* _TASK ITEM_
Before copying, set aside the pictures; then restate exactly the lines from the one with "Task: Click the setProperty method call" through the last line of the records.

■ ■ ■ ■ ■

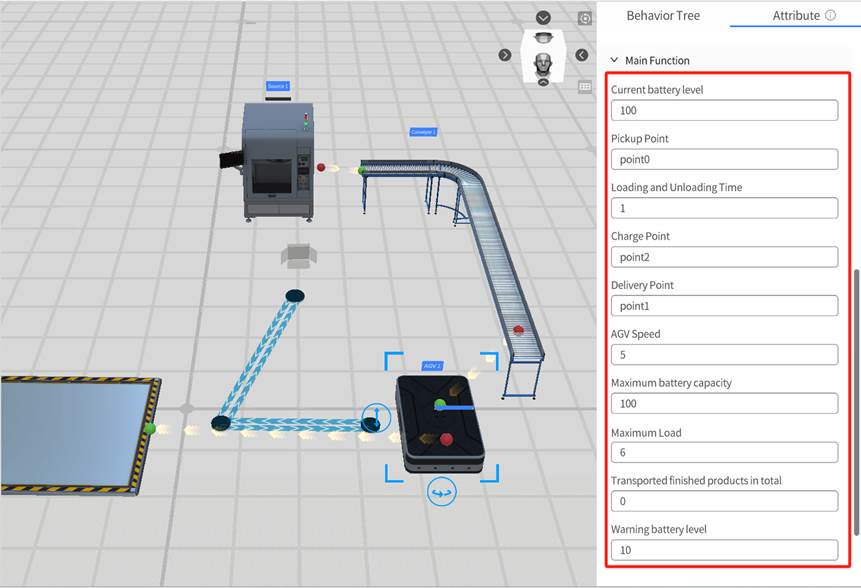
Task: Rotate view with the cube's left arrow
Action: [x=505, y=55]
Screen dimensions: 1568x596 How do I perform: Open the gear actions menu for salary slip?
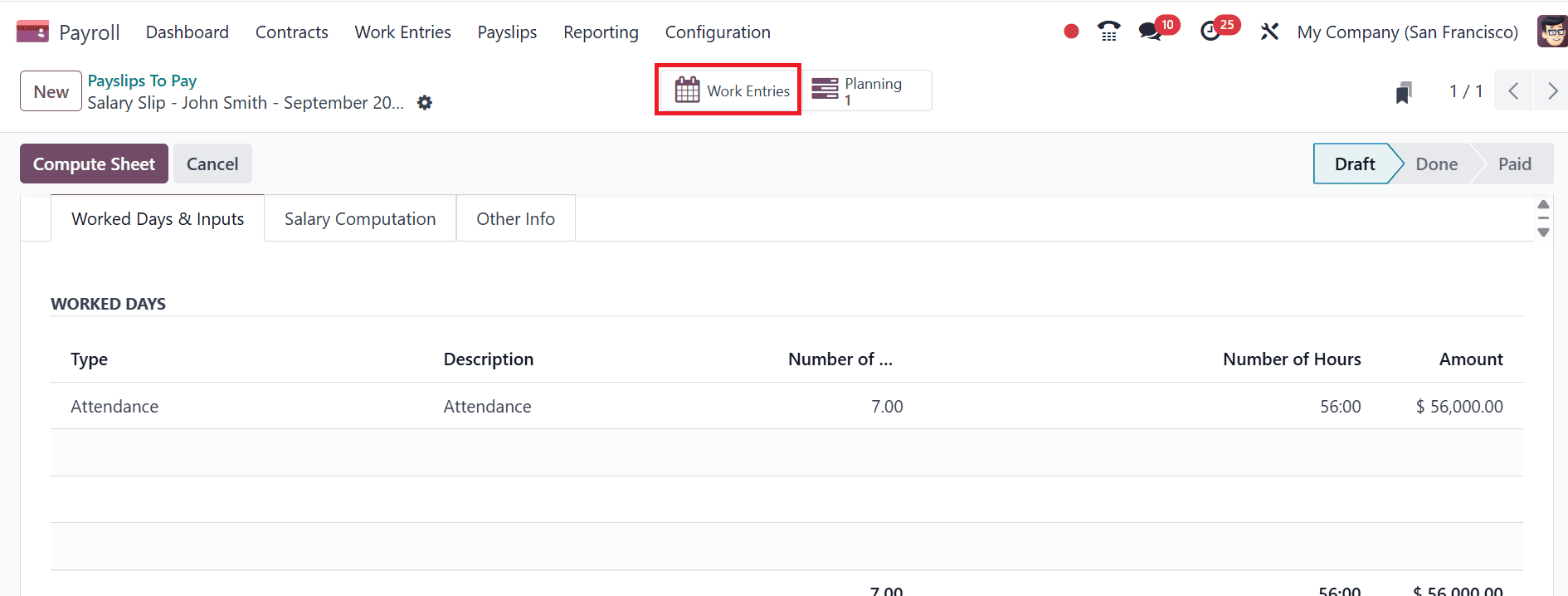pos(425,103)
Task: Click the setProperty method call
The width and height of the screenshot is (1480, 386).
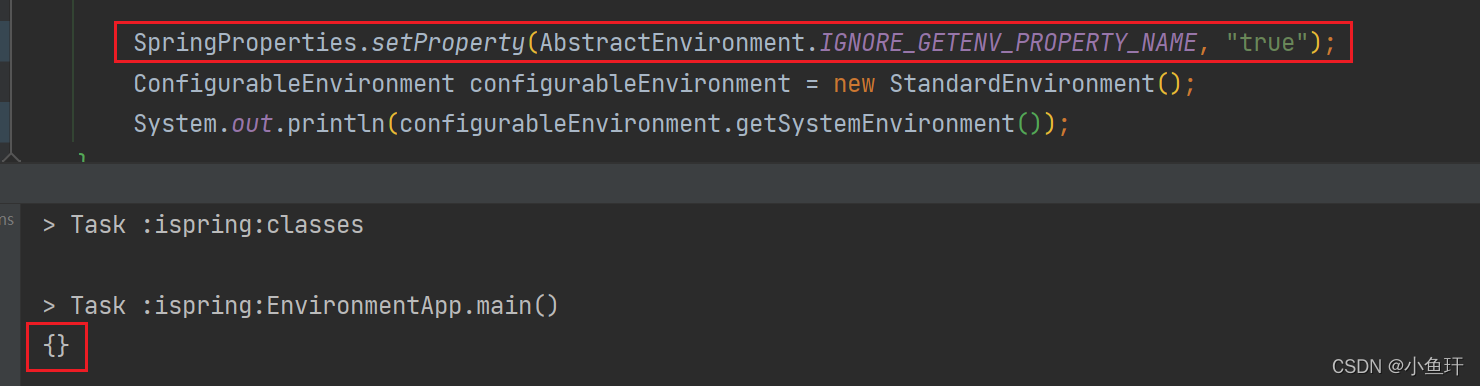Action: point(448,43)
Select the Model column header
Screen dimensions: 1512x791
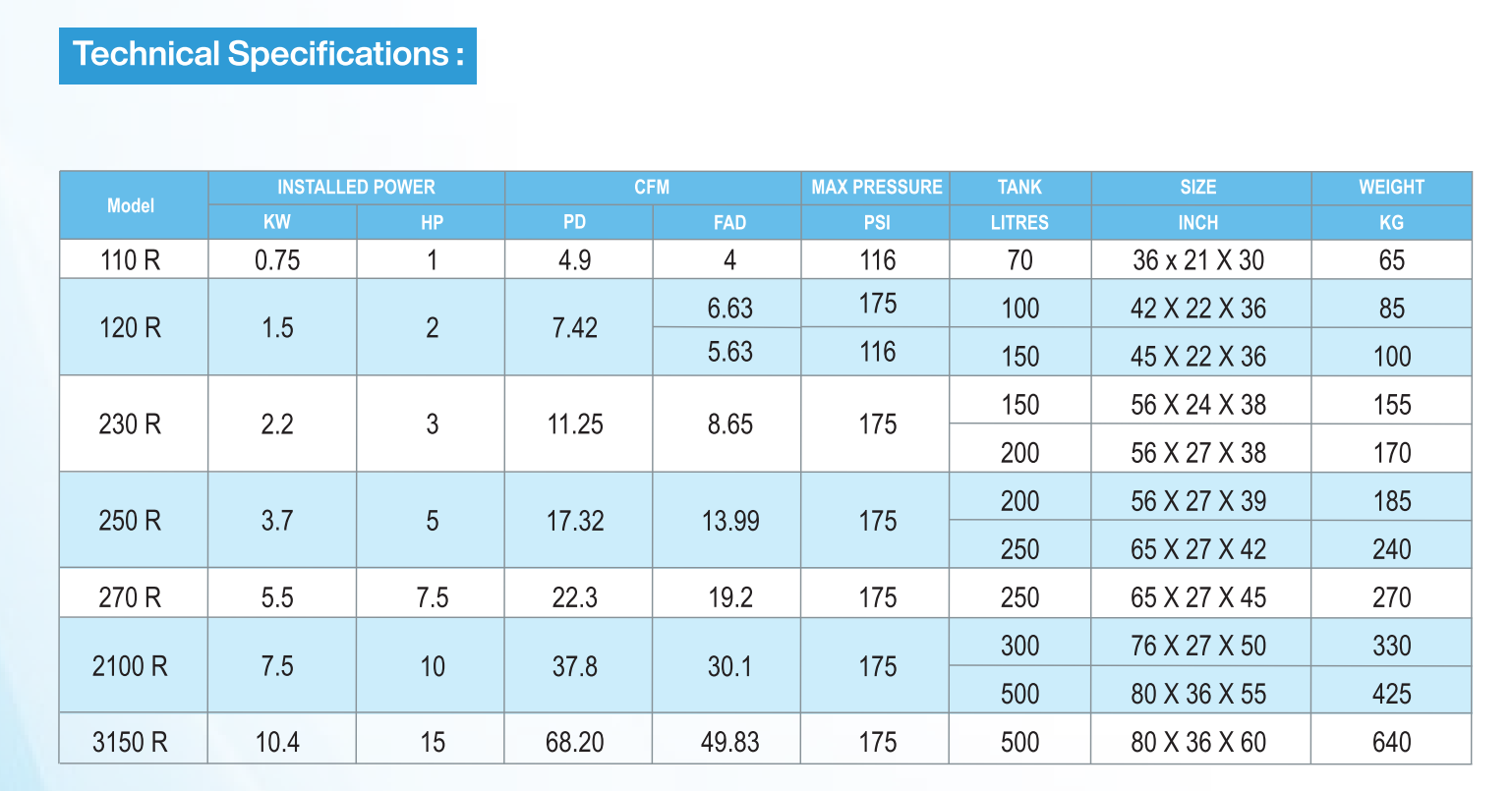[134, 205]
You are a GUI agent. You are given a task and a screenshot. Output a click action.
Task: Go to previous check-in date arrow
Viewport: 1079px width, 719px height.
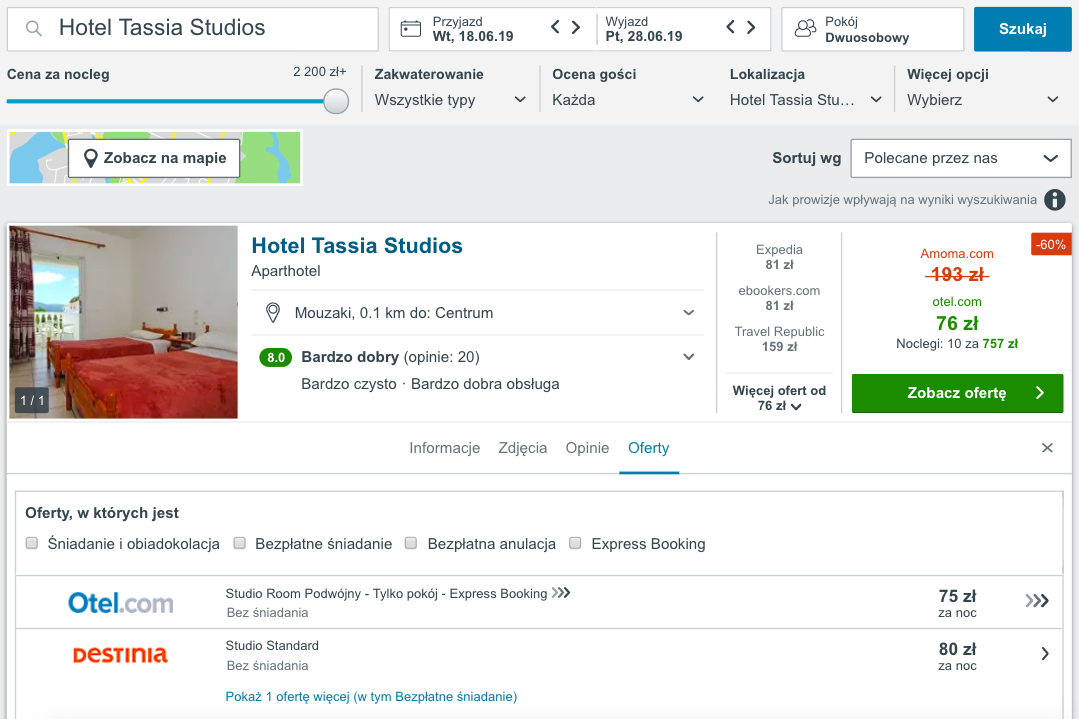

■ ■ ■ ■ ■

* _TASK ANSWER_
Task: Click the setProperty method call
The width and height of the screenshot is (1480, 386).
Action: point(448,43)
Select the Model column header
Screen dimensions: 1512x791
[134, 205]
You are a GUI agent. You are given a task and a screenshot. Output a click action.
Task: Go to previous check-in date arrow
Viewport: 1079px width, 719px height.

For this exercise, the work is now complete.